One Florida elections office mistakenly told voters in robocalls the election was today.
The Election Protection coalition of civil rights and voting access groups said they had gotten more than 80,000 complaints and questions on a toll-free voter protection hotline.
The calls have been hot and heavy all day long, said Barbara Arnwine, president of the Lawyers Committee for Civil Rights Under Law.
Aside from the lines and scattered other scattered problems with voter access and machine failures, there didnt appear to be any wholesale disenfranchisement of voters, few tense confrontations among poll monitors and no major instances of election fraud.
Despite the shameful attempts to suppress voting, voters are standing up, said Bob Edgar, president and chief executive of Common Cause.
Still, Election Day was far from glitch-free.
In Philadelphia, the Republican Party said 75 legally credentialed voting inspectors were blocked from polling places in the heavily Democratic city, prompting the GOP to obtain a court order providing them access. Local prosecutors were also looking into the reports. Democratic Party officials did not immediately return a message seeking comment.
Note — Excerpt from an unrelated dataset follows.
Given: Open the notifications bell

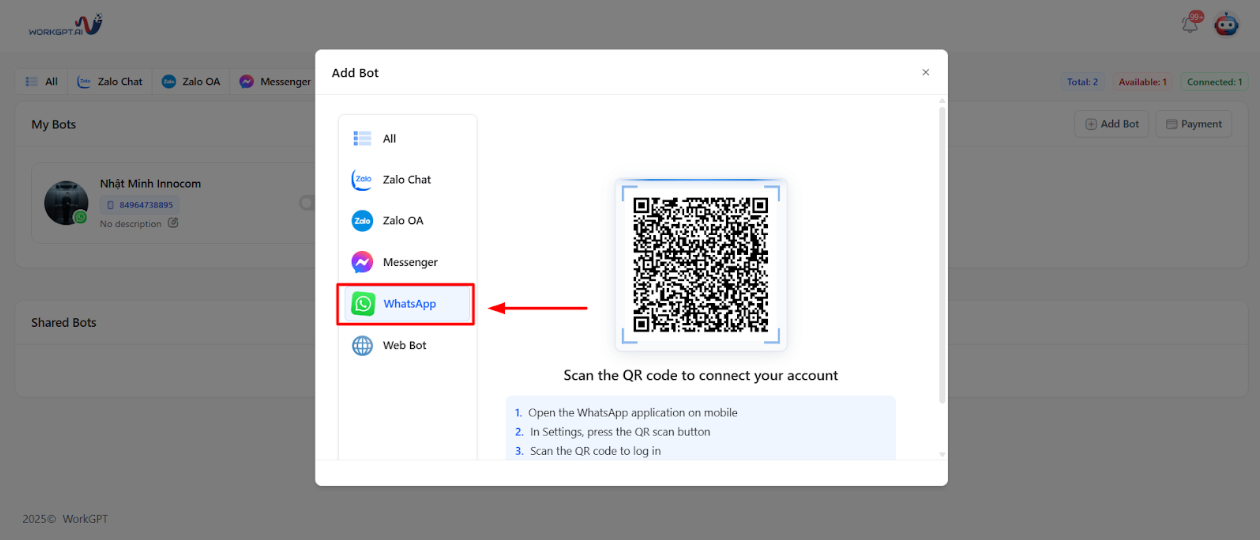Looking at the screenshot, I should [1190, 25].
Also in Pennsylvania, Department of State spokesman Ron Ruman said the voting machine in the central part of the state that switched a persons vote from Obama to Romney has been recalibrated and is back in service. Video of what Ruman called a momentary glitch was widely viewed on YouTube.
Pennsylvania was also the scene of what a state Common Cause official called widespread confusion over voter ID requirements. The state this year enacted a new photo ID requirement but it was put on hold for Tuesdays election by a judge amid concern many voters would not be able to comply in time.
Barry Kauffman, executive director of Common Cause in Pennsylvania, said election workers in many places were demanding IDs even though they are not required. It was unclear how many voters may have been turned away or discouraged.
Also in Philadelphia, a judge ordered a mural of Obama covered up after a Republican election worker snapped a picture of it at a school polling place, according to a statement from the Republican Party.
The battleground state of Ohio was the scene of yet another court battle, this one involving a lawsuit claiming voting software installed by the state could allow manipulation of ballots by people not connected to official election boards. A judge, however, flatly dismissed a lawsuit seeking to stop use of the software.
The Florida robocall glitch occurred in Pinellas County, where the supervisor of elections said about 12,000 voters were wrongly told they could vote on Wednesday.
Spokeswoman Nancy Whitlock said the office had contracted with a company called callfire.com to call voters who had requested mail ballots but had not yet returned them. Whitlock said calls went to those voters without a problem on Thursday, and then again Monday.
Back in Ohio, officials in Franklin County – where the capital city of Columbus is located – barred the tea-party linked True the Vote group from monitoring polling places because applications to do so werent filed properly.
Catherine Engelbrecht, president of the Houston-based group, claimed the Ohio Democratic Party was behind pressure that led several local Ohio candidates to withdraw their permission for the groups members to act as election observers.
Elsewhere, the Election Protection coalition reported problems with ballot scanners in the Ohio cities of Cleveland, Dayton and Toledo; late-opening polling places in minority neighborhoods in Galveston, Texas; and some precincts in the Tampa, Fla., area where voters were redirected to another polling place where they must cast a provisional ballot.